The Chanel 2.55 is a luxury leather handbag or purse designed by Coco Chanel and manufactured by the fashion house of Chanel.

==Origin==
In the 1920s, Coco Chanel became tired of having to carry her handbags in her arms and decided to design a handbag that freed up her hands. Inspired by the straps found on soldiers' bags she added thin straps and introduced the resulting design to the market in 1929.

After her successful comeback to the fashion industry in 1954, Chanel decided to update her handbag. The resulting design was called 2.55 after the date of creation, February 1955.

==Features==
The bag has a number of features:

- The lining's burgundy colour represents the colour of the uniforms at the convent where she grew up.
- There is a zippered compartment inside of the front flap.
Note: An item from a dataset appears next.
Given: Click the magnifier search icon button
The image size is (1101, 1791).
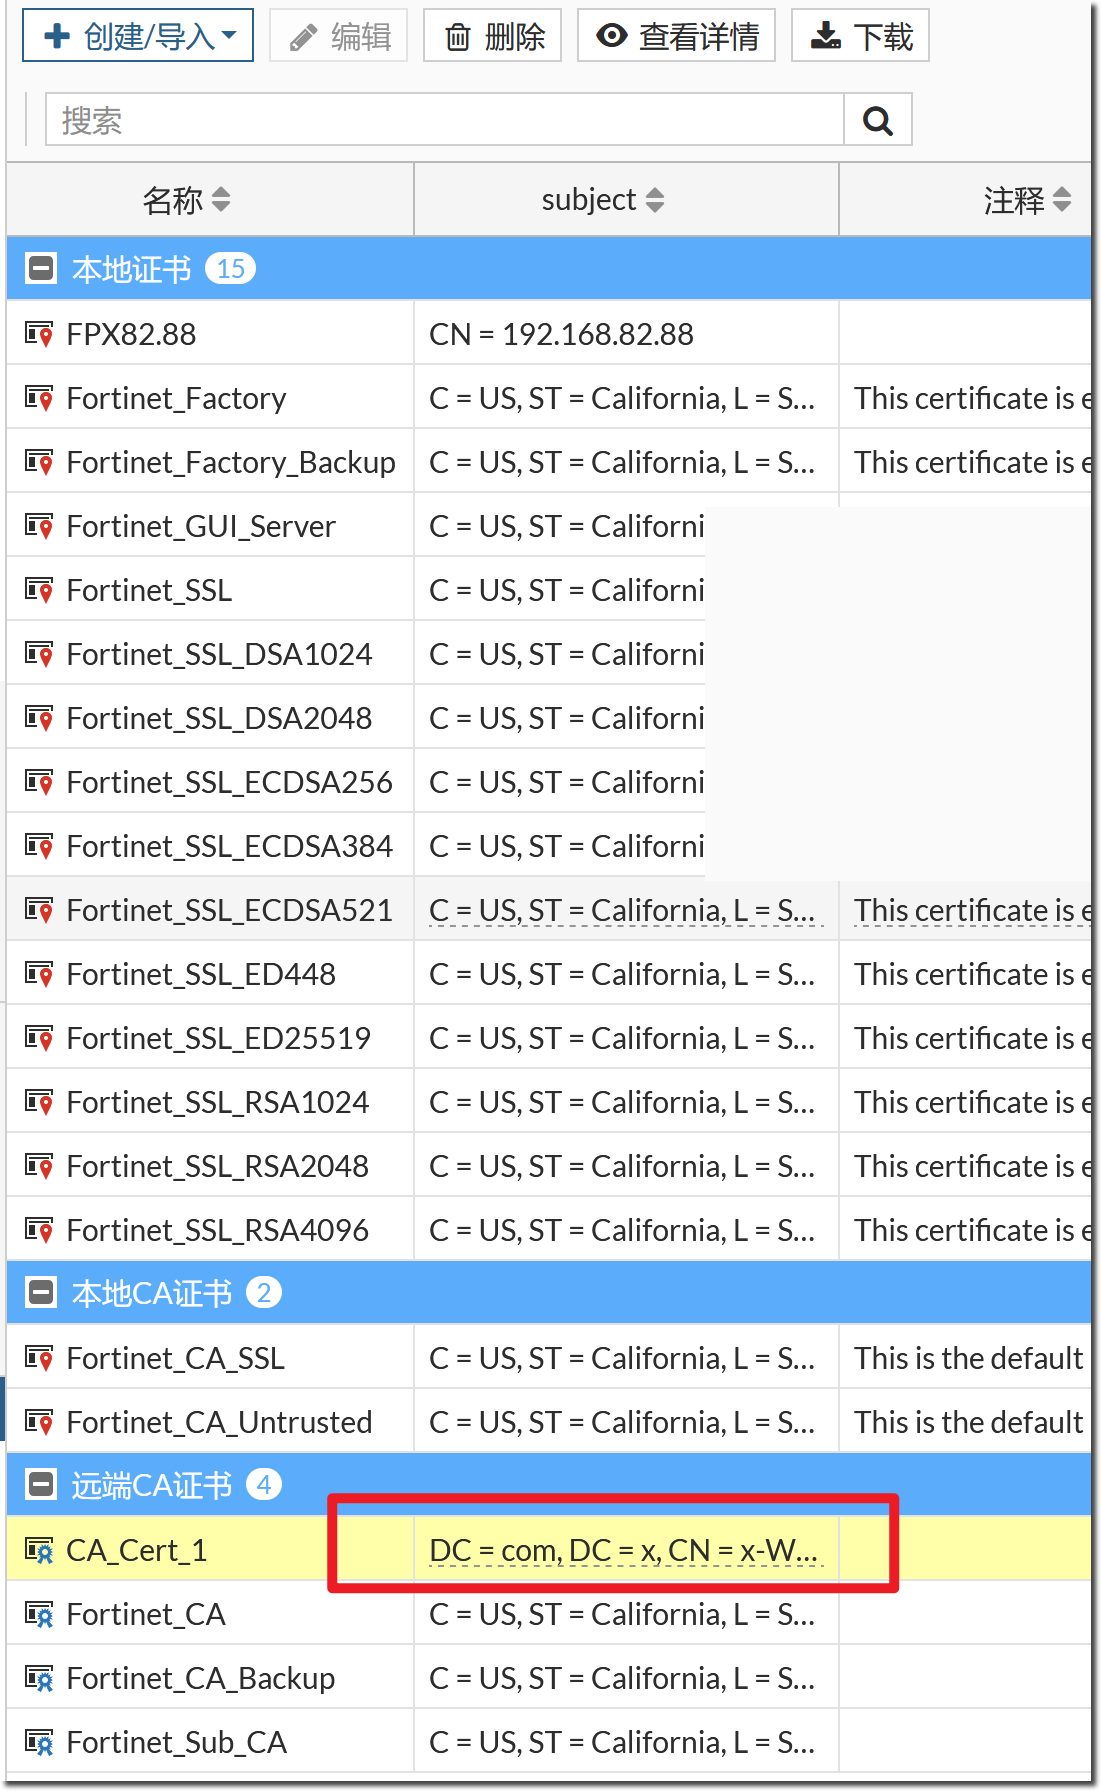Looking at the screenshot, I should pos(877,121).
That is where Chanel is rumoured to have stored her love letters in her original bag.
- The backside has a back outside flap for storage of money.
- Chanel, recognising that modern women needed to have their hands free while attending social functions, designed a double-chain shoulder strap. The caretakers of the convent where she grew up held the keys at their waist dangling from the same type of chains as the 2.55 shoulder strap chains.
- The bag originally came with a front lock called "the Mademoiselle Lock" (in reference to Coco Chanel never marrying)
- The bag has a quilted diamond or herringbone pattern on the exterior. Using a running stitch, gives the bag shape and volume. The pattern is believed to have been inspired by several sources: by jockeys' riding coats, by the stained-glass windows of the abbey at Aubazine, as well as by the cushions in Chanel's Paris apartment.

==Variations==
Since its introduction, there have been several variations of the original design including different colour leather/fabric combinations, metal and interwoven leather straps and the lock, mademoiselle vs. interlocking CC.

Chanel released an exact copy of the original 2.55 in February 2005 in commemoration of the 50th anniversary of the creation of the original. Though the name "Reissue 2.55" should apply only to those commemorative handbags it is now commonly used as a name for all the handbags resembling the original 2.55.

==Pricing==
Since the 2.55's release in 1955, its pricing has far outpaced inflation. One research study into its price history revealed that price increases between 1955 and 1990 were generally explained by inflation, but there has been a rapid value increase since 1990 and especially 2010. Specifically, its price has increased from $2,850 in 2010 to $5,600 as of 2019 and $10,000 in 2022.